The Nonprofit Sector Needs to Get Over The Fear Thing

tightropeIt needs to be said, and I’m going to say it. The nonprofit sector must get over the fear thing. The sector is known for being risk-averse, and that comes from a lack of resources. I get it.

But it’s time to move beyond that. I’m starting a new series today about the many different forms of Nonprofit Fear and how to move the sector beyond them.

Because there are many:

  • Fear of making an investment
  • Fear of change
  • Fear of losing a donor
  • Fear of being honest
  • Fear of money
  • Fear of competition

…and the list goes on. Because these fears are so crippling and have the potential to really hold nonprofits back, I want to unpack each one in order to start a conversation about how we move past them.

So today, let’s discuss one of the most crippling, which is the fear of making an investment.

Most nonprofits live hand-to-mouth. They exist in a hamster wheel of raising just enough money to keep going. But if they took a step back, marshaled their resources and made an investment in real transformation they could break free from that hamster wheel.
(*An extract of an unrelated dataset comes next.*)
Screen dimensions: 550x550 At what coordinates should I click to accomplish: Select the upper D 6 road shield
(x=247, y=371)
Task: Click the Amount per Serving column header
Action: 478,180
Nonprofits come to me with a long list of woes: we don’t have enough money, our board isn’t doing anything, our funders are worn out, we can’t meet client needs, we are just getting by, we are worn out. They desperately want to break out of this endless cycle of not having enough and not being able to do enough. I explain that in order to make a significant change, in order to break free from this beast, in order to really transform business as usual, they must make an investment.

Not just an investment in help, but an investment of time, energy, and mind share. They need to rally their board, staff, funders, and advocates around a transformation plan. They need to be willing to take a risk and make an investment in a new way.
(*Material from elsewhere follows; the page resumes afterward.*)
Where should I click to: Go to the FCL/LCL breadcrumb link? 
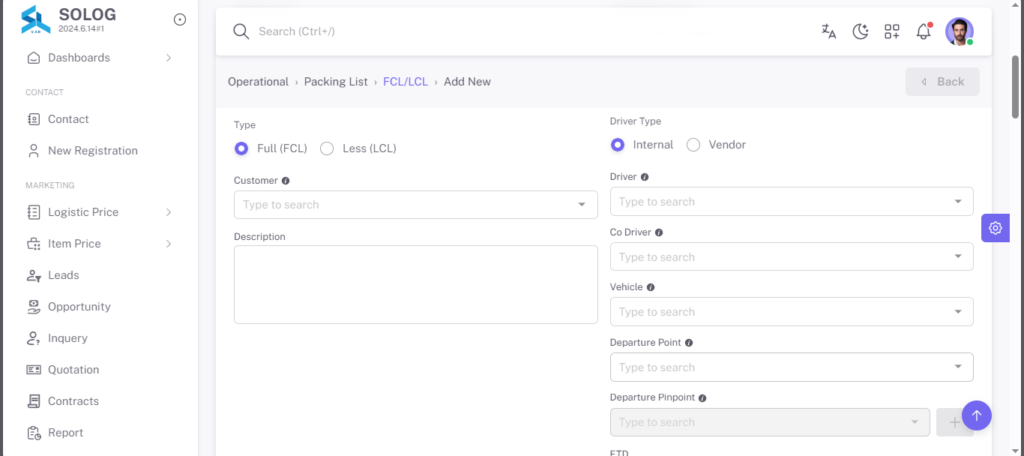coord(406,82)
Some nonprofits decide that the risk is too great. That instead of overcoming their fear of investment they would rather pull back and continue on as usual. They may still cobble together a strategic plan, or write up a new board recruitment policy, or put together a fundraising plan, but nothing has really changed. They are still thinking and operating in the way they always have.

But the nonprofits that I do work with decide to take that first step. They decide to put a stake in the ground and chart a new direction for their organization. They release the status quo and instead make an investment in their future, a better future for their organization and the community change they seek. They are willing to ask hard questions, to make hard decisions, to take risks, to try a new approach.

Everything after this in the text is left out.